Guillemette Legrand uses the practice of machine-fictioning to explore the (im)materiality of emerging information technologies and their capacity to form contexts enabling the naturalisation of specific belief systems. Their work can be described as an artistic mobilisation of algorithmic knowledge and its infrastructure, where their goal is to re-imagine their potentialities and frictions through fostering embodied and situated environments (both physical and virtual) to engage with a public.
The work often takes the shape of multimedia installations, game-environments and experimental presentations, which have been exhibited at the V&A (London, UK), V2_ Lab for the Unstable Media (Rotterdam, NL), the 4th Istanbul Biennale (Istanbul, TR), LUMA (Arles, FR), Design Museum (London, UK), among other international locations.
In 2020, they initiated a transdisciplinary research project Spectral Plain that seeks to readjust the relationship between scientific knowledge and the modelling of the Earth in the production of world-imaginaries.

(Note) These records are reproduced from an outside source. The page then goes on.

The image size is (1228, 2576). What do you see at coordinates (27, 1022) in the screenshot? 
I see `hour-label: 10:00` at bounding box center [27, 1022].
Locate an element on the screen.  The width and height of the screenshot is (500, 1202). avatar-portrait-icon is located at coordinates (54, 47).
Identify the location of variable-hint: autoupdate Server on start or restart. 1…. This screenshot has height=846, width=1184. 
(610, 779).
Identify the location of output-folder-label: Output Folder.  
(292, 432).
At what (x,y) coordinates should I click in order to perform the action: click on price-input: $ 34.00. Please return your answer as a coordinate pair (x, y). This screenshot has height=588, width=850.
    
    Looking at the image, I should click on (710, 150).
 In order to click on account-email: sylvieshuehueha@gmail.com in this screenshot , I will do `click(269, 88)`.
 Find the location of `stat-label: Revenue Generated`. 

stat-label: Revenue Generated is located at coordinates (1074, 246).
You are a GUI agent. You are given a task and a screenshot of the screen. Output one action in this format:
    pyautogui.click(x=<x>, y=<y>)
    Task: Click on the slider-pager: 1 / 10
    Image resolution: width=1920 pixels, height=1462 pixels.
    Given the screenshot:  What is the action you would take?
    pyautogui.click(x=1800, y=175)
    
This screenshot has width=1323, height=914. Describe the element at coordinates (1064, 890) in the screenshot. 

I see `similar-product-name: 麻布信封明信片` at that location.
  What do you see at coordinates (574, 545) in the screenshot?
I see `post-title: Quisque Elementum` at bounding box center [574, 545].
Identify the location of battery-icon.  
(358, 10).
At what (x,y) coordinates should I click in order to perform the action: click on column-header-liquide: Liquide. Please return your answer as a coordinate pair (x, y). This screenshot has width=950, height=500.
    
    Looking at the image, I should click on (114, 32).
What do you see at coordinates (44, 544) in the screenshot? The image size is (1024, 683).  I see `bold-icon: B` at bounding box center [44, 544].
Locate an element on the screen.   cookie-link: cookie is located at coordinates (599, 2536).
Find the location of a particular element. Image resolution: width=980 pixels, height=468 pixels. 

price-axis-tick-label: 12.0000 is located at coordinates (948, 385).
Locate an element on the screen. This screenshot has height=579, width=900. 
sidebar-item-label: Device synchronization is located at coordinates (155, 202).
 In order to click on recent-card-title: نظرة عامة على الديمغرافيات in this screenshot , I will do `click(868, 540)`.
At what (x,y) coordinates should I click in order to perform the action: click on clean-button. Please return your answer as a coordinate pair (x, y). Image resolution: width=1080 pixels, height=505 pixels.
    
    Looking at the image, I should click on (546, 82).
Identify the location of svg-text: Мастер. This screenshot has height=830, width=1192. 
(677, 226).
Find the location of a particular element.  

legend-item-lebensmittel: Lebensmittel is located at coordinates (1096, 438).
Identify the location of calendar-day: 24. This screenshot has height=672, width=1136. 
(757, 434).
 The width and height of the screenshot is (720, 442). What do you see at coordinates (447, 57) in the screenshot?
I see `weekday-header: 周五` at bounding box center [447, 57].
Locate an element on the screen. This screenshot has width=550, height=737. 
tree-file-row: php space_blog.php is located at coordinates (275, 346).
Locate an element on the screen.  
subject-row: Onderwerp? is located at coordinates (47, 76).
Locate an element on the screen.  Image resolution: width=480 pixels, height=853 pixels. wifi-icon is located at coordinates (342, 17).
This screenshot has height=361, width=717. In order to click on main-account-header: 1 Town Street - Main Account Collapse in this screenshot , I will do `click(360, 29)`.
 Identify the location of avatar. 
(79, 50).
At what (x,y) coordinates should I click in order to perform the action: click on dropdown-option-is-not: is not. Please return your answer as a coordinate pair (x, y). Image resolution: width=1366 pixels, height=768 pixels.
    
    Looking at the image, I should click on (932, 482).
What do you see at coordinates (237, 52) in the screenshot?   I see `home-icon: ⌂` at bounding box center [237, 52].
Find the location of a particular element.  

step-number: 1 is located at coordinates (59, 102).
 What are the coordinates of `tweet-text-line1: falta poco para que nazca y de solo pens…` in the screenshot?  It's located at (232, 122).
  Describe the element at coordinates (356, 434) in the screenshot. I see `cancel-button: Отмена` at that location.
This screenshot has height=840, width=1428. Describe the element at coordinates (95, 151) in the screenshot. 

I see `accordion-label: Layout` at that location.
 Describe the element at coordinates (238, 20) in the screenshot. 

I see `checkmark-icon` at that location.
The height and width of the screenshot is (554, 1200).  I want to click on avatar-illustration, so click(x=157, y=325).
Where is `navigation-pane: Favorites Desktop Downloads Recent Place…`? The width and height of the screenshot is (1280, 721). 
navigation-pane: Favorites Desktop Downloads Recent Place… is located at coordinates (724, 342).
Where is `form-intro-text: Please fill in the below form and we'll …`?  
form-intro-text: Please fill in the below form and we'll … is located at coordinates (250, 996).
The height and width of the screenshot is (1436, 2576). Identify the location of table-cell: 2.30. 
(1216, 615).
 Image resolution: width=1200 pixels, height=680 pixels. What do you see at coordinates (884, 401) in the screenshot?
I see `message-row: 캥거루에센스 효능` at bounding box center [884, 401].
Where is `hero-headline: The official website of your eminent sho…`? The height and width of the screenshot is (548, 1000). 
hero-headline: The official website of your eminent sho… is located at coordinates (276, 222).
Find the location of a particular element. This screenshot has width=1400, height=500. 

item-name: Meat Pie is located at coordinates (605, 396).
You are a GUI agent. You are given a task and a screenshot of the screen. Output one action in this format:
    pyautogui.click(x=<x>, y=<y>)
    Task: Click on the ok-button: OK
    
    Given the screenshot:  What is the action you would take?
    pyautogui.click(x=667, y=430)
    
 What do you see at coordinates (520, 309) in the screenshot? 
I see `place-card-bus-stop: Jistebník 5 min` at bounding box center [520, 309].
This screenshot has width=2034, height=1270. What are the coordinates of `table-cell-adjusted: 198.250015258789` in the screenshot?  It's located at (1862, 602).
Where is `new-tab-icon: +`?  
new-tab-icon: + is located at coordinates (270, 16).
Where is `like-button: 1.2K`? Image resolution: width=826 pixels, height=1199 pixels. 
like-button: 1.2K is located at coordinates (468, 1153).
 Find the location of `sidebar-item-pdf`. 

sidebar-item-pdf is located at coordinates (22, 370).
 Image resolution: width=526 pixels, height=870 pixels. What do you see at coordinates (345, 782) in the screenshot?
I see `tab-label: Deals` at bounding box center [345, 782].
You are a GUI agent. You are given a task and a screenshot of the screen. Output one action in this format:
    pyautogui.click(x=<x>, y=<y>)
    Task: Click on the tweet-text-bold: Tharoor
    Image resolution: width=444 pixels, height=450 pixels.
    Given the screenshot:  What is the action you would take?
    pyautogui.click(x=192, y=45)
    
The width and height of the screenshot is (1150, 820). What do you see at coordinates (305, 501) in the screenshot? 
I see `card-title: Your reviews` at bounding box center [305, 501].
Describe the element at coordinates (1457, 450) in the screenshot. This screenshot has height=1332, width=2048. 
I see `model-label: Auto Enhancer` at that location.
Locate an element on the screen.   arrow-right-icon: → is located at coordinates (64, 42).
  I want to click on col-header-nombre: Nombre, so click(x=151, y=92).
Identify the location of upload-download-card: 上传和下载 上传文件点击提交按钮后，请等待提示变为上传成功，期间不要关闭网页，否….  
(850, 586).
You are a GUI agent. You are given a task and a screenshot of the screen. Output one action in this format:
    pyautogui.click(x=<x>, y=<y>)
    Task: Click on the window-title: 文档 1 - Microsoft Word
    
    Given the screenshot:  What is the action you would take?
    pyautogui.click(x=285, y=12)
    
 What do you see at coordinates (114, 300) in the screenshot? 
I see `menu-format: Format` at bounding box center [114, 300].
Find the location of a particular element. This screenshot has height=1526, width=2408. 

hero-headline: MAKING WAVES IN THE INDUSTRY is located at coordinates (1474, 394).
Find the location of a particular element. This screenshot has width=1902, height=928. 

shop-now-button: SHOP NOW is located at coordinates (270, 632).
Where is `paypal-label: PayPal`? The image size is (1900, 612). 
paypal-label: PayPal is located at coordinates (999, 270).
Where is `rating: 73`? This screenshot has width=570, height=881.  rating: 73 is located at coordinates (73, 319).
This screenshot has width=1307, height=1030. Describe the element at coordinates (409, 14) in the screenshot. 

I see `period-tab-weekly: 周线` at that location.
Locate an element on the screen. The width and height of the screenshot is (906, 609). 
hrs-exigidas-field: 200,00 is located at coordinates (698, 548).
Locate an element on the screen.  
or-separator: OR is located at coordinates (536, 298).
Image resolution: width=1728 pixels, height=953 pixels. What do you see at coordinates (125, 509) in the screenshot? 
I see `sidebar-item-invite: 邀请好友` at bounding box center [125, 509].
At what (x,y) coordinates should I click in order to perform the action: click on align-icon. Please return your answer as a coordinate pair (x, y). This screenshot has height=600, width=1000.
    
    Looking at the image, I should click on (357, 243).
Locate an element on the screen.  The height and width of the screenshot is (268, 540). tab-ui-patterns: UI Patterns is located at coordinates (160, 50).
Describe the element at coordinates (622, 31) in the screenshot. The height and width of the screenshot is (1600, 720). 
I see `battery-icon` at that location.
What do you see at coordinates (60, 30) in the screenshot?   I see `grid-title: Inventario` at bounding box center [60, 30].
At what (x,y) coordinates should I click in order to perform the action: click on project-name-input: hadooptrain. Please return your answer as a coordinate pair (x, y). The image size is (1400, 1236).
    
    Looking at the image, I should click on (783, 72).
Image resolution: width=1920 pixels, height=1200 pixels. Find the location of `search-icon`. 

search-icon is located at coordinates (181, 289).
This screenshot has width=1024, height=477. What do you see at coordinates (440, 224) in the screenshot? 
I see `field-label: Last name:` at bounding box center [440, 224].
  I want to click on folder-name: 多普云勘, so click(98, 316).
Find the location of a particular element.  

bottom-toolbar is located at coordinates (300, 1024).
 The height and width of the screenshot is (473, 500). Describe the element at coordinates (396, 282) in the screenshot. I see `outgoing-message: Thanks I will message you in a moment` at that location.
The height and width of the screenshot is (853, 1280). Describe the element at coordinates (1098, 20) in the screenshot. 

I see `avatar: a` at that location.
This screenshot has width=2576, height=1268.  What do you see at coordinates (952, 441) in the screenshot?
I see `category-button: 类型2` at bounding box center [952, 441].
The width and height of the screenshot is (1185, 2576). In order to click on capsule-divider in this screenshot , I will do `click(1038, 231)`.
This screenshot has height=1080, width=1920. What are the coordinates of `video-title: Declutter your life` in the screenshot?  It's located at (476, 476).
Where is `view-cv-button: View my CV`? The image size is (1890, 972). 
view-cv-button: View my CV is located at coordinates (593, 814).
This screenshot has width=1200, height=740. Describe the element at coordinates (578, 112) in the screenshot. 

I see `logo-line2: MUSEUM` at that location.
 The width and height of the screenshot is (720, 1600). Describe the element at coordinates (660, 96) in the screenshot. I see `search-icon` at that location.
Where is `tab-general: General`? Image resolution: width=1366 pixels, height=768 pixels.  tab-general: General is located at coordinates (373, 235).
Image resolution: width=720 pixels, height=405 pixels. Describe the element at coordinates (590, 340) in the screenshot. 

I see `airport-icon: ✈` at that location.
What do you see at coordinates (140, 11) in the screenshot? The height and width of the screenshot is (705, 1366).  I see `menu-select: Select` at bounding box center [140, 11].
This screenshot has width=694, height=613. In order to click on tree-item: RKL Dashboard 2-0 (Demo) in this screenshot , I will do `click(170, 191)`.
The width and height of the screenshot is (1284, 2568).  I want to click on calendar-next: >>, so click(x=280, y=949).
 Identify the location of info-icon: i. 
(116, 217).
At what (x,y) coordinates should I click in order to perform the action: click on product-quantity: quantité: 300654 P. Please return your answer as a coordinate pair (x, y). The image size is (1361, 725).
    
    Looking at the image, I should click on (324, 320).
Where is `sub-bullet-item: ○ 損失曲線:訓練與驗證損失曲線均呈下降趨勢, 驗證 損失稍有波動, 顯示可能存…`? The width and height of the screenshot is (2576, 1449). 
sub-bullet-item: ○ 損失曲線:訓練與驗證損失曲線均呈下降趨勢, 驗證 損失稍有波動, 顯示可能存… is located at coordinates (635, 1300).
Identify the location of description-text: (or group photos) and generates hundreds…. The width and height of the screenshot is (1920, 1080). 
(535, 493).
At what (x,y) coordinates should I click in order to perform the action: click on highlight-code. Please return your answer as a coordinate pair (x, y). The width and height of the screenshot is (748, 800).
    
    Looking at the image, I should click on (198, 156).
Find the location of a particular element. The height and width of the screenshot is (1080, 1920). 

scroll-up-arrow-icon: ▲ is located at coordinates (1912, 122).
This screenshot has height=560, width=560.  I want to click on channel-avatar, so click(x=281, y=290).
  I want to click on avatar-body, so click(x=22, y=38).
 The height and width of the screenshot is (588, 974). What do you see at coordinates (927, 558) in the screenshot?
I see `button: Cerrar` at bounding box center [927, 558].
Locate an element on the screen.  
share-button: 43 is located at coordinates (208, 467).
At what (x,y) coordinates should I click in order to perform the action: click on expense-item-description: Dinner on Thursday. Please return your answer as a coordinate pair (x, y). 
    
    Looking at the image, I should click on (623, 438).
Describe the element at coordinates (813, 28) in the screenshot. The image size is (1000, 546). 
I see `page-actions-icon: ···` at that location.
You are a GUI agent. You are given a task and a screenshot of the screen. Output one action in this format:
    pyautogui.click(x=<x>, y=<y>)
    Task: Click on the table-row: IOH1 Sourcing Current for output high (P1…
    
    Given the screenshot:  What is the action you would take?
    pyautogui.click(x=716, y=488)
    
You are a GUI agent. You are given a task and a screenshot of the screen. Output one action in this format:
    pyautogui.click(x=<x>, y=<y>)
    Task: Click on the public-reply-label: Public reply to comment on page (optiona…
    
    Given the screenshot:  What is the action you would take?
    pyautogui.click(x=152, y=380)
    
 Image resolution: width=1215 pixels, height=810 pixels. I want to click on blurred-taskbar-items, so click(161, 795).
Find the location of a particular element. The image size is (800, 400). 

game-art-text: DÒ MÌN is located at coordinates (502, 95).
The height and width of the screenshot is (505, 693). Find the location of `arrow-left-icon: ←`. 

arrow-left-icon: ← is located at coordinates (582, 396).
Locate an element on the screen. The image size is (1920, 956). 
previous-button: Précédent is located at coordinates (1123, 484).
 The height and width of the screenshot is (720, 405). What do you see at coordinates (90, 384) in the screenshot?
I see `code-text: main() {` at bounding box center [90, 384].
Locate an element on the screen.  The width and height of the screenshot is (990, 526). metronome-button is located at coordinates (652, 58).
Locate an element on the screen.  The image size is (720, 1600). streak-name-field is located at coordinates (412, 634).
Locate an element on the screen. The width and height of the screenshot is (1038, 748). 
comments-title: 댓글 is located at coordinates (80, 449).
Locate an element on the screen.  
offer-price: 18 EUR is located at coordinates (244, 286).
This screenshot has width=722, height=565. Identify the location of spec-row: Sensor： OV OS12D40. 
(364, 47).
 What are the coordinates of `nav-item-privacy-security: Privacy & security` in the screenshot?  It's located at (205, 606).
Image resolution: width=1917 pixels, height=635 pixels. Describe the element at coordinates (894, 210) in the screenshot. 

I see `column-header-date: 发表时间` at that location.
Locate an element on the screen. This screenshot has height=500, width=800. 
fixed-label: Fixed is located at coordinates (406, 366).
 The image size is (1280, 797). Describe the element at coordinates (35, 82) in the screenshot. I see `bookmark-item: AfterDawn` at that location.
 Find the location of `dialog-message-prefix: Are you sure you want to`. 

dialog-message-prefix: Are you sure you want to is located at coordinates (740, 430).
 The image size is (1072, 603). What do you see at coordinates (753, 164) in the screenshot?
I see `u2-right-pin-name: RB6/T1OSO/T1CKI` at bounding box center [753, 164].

They are now PhD candidate at SACRe-PSL within the Reflective Interaction Group of EnsadLab. Her PhD project Climate Cosmograms examines the cosmological dimension of climate images, inquiring how they become more-than scientific representations that also portray political and socio-cultural imaginaries of the Earth. The project researches the visual literacies of design and technological systems through a critical examination of current climate-imaging practices, in order to propose other possible forms of climate visuality and imaginaries. This practice-based research starts with the proposal that current climate images are not neutral representations but act as visual proxies of a complex, autonomous, and speculative modelling system that mediate, hierarchise, and politicise climate data. Climate images used within the Intergovernmental Panel on Climate Change reports are produced to inform climate governance, which the project argues, construct imaginaries that reframe people’s political and socio-cultural relationship to the earth. Through examining this reframing, this project proposes to study the tacit role of design and its AI-aided automation by looking at three different realities of the earth that coexist in the imaging of climate; the sensing of the earth biochemical substrate; its computational modelling; and finally the visualisation of this data. Climate cosmograms ask what are the visual practices of climate images? How do they construct and disseminate cosmological imaginary(ies)? And how can creative practices help to critically mobilise current climate-imaging operations to propose other mediums to simulate the climate and its imaginaries? The hypothesis of the project is that by using the medium of cosmograms–a cultural incarnation of the earth–as a research lens, I will be able to document, counter, enrich, and diversify climate visuality and imaginaries. The project proposes to research the design and geo-computational practices of modelling the earth through participatory and practice-based design methods.